The Betto watched her with a smile. Squint-marked and ruddy, he too knew the simplicity of caring for another living thing, the feeling of using your toil for the health of another;this is how you do good in the world, she thought, this was what she liked. And the horses were astounding. The Kitanohara had larger, more aggressive horses than Rui had ever seen. She looked forward to getting to know them.

That afternoon, the Betto pointed to the last stable, where a beautiful gray-and-black stallion watched them. “That’s Kaminari, mountain thunder. The Hoshiakari’s horse. Fierce. Bit of temper in that one. So, we try’n take care of him.”

Rui went up to the stallion carefully, and gently reached out, once he let her. “He’s wonderful,” she said. “Hey there, look at you. Aren’t you a beautiful thing.” He came to meet her, ears relaxed. “I can tell they love you very much,” she whispered. The horse, Kaminari, sighed happily and let her trace her finger along his side. “Feels good, huh? Good boy.” Kaminari nickered.

“Give him a treat,” the Betto said. “Then I’ll take you back’n see the grounds.”

When she fell onto her pallet that night, sore and sweaty and feeling fully alive, she thought it might not be so bad here after all. The sun changed its color, the long day waned. Sky bloomed deep blue and black, an after-image of the sun came through the clouds, and the air felt fresh and clean. Night descended on the valley. A hush fell. Rui lay back with her medicine box on her lap, and inside it, the jade she’d brought with her few belongings. She slipped it around her neck, feeling its comforting curve. She lay in the quietness of it all, breathing in the crisp evening air, and for once, the world didn’t seem so bad anymore. For once, it felt like peace.
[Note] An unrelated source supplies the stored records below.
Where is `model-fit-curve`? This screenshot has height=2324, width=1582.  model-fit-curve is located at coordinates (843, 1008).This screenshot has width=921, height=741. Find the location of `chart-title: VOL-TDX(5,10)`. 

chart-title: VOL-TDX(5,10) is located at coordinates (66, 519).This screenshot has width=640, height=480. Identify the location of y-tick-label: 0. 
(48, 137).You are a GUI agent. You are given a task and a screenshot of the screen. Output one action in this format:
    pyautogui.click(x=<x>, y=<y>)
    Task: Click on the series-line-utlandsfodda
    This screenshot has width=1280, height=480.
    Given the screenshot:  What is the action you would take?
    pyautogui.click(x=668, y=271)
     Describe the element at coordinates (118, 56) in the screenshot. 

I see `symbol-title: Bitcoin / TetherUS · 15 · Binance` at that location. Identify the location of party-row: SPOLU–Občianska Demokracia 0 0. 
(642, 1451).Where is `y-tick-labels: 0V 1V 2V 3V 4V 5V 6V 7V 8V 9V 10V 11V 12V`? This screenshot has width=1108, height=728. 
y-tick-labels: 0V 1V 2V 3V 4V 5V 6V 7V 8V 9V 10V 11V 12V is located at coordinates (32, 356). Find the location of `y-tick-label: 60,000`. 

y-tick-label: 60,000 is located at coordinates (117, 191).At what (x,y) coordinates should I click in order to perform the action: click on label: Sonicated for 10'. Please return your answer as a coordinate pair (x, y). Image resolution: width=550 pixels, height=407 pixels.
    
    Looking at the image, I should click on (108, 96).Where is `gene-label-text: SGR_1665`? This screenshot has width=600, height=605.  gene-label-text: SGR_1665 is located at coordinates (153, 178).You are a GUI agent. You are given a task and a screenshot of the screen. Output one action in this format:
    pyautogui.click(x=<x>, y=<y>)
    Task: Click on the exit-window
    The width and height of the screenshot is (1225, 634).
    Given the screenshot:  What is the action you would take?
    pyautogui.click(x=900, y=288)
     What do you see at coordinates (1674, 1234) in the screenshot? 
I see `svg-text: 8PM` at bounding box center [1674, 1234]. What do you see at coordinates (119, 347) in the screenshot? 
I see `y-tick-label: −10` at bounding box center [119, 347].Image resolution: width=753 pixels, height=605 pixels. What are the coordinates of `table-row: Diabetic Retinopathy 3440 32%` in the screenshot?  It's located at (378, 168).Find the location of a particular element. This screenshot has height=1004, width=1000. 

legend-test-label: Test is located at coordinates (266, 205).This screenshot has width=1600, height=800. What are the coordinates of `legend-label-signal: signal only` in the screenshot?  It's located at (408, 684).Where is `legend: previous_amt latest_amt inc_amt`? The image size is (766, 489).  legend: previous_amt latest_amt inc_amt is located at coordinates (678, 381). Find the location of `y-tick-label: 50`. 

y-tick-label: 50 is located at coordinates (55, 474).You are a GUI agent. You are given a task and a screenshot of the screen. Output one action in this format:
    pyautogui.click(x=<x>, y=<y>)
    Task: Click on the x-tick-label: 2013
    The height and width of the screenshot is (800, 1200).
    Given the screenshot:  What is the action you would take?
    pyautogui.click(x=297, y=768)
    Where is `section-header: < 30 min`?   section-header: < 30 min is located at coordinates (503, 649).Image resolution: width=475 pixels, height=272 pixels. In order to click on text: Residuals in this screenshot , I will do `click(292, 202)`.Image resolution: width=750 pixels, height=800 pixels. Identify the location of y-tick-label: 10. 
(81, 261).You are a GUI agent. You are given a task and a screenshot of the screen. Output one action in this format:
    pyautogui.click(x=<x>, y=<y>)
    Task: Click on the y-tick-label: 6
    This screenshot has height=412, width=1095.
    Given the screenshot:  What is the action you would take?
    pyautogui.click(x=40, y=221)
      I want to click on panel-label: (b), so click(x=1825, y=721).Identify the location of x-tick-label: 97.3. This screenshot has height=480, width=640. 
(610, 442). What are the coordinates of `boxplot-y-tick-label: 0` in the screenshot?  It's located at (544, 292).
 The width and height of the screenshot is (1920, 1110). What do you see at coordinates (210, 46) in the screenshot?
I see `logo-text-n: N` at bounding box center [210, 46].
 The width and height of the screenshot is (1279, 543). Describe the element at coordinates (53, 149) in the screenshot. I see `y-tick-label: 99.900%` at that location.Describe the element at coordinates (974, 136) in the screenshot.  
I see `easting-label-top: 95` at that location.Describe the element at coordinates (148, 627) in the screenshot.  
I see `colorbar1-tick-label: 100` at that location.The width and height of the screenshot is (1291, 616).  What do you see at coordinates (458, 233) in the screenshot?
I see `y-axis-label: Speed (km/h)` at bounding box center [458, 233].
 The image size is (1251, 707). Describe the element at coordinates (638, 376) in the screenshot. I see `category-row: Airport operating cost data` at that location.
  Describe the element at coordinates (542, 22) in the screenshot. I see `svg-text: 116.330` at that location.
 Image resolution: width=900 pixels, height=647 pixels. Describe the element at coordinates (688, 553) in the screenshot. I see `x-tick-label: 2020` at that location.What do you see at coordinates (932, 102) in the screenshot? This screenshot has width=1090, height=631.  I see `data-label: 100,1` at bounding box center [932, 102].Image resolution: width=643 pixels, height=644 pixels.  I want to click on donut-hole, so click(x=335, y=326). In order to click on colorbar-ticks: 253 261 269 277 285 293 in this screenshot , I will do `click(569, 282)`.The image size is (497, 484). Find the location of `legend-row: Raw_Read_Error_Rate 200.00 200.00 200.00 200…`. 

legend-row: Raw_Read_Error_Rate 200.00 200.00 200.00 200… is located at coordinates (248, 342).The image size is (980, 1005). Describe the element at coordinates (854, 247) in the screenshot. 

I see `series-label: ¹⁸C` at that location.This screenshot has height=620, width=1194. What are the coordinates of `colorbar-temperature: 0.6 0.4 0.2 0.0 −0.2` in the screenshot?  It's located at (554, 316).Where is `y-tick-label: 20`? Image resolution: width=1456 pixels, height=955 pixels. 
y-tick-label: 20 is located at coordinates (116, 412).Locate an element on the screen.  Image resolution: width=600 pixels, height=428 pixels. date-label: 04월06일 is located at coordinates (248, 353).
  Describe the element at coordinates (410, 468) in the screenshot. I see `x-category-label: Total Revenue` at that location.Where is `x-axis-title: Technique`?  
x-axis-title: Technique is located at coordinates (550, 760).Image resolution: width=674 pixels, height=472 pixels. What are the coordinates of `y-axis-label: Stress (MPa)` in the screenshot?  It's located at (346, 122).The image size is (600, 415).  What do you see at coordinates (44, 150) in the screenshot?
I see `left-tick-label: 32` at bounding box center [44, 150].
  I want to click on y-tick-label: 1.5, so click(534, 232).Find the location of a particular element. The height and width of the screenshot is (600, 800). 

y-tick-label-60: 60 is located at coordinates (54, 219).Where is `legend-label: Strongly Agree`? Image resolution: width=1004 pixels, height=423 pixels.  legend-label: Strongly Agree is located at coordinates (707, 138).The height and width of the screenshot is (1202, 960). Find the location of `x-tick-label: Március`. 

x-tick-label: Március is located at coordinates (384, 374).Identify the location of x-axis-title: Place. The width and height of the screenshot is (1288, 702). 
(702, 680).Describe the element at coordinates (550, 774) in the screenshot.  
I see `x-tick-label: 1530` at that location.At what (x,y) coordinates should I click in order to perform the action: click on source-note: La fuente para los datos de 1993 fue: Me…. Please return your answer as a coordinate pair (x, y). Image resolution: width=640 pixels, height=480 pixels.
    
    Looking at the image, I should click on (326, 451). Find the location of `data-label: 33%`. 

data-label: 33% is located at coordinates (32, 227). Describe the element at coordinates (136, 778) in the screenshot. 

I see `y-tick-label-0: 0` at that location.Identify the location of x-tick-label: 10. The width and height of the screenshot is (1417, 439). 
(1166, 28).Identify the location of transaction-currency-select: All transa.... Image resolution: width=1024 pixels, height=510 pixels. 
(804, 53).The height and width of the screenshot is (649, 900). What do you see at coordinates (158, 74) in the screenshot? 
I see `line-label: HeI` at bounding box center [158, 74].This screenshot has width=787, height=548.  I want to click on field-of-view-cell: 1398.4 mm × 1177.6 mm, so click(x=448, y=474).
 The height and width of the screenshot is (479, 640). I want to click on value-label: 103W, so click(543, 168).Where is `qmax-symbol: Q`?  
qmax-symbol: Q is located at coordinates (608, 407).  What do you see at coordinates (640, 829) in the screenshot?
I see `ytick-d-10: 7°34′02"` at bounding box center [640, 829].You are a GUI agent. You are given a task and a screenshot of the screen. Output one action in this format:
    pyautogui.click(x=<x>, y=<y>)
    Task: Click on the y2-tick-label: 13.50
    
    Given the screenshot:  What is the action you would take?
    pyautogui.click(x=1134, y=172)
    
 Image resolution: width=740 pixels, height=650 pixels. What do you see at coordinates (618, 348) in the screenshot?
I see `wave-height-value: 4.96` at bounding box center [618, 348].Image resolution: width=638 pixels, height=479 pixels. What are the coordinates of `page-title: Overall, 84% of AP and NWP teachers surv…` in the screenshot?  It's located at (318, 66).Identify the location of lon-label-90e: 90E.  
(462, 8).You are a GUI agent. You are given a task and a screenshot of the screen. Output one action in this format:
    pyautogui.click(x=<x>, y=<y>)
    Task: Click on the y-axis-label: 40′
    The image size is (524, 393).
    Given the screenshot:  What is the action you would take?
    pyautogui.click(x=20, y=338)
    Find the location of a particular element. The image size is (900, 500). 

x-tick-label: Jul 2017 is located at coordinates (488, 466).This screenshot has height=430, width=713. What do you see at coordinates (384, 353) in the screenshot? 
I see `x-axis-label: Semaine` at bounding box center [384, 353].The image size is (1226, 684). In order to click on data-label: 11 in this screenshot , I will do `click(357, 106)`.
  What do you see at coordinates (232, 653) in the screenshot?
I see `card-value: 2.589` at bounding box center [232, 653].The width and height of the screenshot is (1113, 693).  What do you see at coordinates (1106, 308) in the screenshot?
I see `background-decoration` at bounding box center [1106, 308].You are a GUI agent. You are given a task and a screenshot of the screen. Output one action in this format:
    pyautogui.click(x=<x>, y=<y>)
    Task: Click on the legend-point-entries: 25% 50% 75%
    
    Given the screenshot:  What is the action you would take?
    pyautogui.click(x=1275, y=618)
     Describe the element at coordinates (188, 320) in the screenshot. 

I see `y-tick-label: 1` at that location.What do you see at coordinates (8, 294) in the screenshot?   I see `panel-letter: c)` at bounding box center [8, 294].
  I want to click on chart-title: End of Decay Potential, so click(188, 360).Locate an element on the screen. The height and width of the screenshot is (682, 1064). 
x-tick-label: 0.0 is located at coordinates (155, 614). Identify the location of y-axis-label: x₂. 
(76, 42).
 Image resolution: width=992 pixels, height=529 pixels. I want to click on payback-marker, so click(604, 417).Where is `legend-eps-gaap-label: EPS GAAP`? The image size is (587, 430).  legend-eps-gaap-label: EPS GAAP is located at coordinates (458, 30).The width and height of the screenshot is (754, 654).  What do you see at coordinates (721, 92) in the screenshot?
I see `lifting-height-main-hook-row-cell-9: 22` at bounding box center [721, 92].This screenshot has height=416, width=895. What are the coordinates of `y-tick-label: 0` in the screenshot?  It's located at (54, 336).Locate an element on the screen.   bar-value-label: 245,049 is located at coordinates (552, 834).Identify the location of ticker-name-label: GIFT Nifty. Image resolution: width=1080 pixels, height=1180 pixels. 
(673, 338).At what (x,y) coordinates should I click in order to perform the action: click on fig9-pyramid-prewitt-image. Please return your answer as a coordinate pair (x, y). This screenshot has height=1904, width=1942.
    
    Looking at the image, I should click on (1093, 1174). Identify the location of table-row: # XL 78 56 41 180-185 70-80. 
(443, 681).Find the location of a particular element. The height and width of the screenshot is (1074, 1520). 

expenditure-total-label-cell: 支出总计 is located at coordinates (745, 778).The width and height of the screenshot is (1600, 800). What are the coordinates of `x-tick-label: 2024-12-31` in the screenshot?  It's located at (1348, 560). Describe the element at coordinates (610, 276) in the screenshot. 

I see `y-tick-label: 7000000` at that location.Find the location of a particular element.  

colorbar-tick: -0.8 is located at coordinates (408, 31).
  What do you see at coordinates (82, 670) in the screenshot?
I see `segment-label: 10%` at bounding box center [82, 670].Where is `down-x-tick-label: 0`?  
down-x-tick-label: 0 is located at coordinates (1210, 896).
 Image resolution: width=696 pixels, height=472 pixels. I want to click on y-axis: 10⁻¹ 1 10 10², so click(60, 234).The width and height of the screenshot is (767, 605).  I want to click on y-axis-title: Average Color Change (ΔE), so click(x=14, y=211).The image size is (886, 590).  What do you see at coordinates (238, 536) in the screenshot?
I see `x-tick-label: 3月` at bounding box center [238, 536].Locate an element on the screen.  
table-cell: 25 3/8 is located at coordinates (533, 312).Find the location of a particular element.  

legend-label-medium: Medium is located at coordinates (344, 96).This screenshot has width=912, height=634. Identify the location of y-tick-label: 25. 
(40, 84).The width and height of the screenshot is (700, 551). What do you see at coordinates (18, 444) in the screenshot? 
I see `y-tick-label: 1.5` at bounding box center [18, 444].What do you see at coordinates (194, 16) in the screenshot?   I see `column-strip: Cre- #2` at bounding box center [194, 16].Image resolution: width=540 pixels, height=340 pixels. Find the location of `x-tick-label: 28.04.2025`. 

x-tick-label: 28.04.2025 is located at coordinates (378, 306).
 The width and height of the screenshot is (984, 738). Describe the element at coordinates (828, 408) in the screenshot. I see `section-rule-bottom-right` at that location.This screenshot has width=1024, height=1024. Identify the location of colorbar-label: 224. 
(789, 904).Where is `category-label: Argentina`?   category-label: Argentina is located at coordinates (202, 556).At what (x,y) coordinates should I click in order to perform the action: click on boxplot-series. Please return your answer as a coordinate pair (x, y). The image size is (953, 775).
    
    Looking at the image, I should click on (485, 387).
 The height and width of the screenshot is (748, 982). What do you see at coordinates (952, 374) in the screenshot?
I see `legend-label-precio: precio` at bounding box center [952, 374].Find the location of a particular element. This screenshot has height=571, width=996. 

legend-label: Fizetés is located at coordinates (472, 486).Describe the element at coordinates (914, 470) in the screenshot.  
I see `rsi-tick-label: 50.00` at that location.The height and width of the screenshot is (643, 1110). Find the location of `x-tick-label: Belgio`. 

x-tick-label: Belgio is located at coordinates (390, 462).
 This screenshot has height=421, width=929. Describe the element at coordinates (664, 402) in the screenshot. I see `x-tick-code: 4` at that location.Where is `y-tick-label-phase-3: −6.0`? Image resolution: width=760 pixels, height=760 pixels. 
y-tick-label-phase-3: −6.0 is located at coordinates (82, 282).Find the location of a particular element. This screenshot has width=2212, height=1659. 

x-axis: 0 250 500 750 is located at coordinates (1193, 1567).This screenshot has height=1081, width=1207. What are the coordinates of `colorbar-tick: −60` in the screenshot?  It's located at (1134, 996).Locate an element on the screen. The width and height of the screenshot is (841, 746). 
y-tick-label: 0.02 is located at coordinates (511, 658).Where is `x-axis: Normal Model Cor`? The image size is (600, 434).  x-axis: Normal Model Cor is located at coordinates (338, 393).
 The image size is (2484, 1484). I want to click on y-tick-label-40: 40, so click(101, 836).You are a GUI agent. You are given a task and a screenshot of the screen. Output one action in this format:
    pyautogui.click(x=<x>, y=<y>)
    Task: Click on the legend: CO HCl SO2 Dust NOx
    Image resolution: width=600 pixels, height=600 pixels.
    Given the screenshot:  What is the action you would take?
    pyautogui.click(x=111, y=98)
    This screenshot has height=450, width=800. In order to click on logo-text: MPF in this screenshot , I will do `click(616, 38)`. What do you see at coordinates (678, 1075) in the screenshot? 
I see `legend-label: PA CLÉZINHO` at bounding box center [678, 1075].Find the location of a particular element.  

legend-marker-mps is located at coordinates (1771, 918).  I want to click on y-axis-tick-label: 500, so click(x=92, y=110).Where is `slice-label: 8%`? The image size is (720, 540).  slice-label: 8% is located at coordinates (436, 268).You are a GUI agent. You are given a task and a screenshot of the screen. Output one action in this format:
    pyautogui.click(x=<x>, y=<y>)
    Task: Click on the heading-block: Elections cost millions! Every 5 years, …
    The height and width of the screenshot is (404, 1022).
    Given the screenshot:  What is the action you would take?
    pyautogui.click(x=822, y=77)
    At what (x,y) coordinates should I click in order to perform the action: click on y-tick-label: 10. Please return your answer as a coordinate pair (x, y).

So the days turned into weeks. Rui continued waking up at dawn, and in the glimmering hours before the household stirred and the servants started on their tasks, she walked the misted courtyard, the ring-like wall around their vast estate, a fortress on the edges of the mountain; she watched the guards, patrolling in their damp armored suits, shivering, and huffing in the cold; she watched the house-people lighting fires, steamingrice before the sun was up. There were other no’in in the compound, though all of them were older, and from the other village by the rivers, not the wide flatness where hers had fields below the ridges and the tors. There were ge’in too, craftsmen, weavers, and the ones who made the bowls, cut timber; trappers who came and went, traders whose job it was to travel up and down the river, selling gold, and furs, down south. They didn’t talk to her. The no’in lit the fires, collected the morning’s eggs; the guards watched from their high places, warily, and perhaps with envy, perhaps wishing for their turn to end, to come and find a warm pot by the cookhouse. The days grew colder, dawn-time shimmering with frost, and soon the sight of Rui with her woven robe and hand-made sandals ceased to bother them. She was just another person of the house, a servant, like the others, not abused but never given any thought.

As the weeks turned to months, the Betto trained her, showed her how to deal with the Lady Iyo’s horses, wild, ungelded and intended to be used for war. One afternoon a mare gave birth, and Rui helped with the delivery, coming out an hour later dazed and sticky with the shroud of life, feeling slightly drunk with wonder. She grew more confident; she took the great-horse, Kaminari, on his runs, led him on the fields, even brought him to the meadow to the north. Soon she was the only person he let near, while his master, Sen, was gone away in training with the Shugenja and his crows.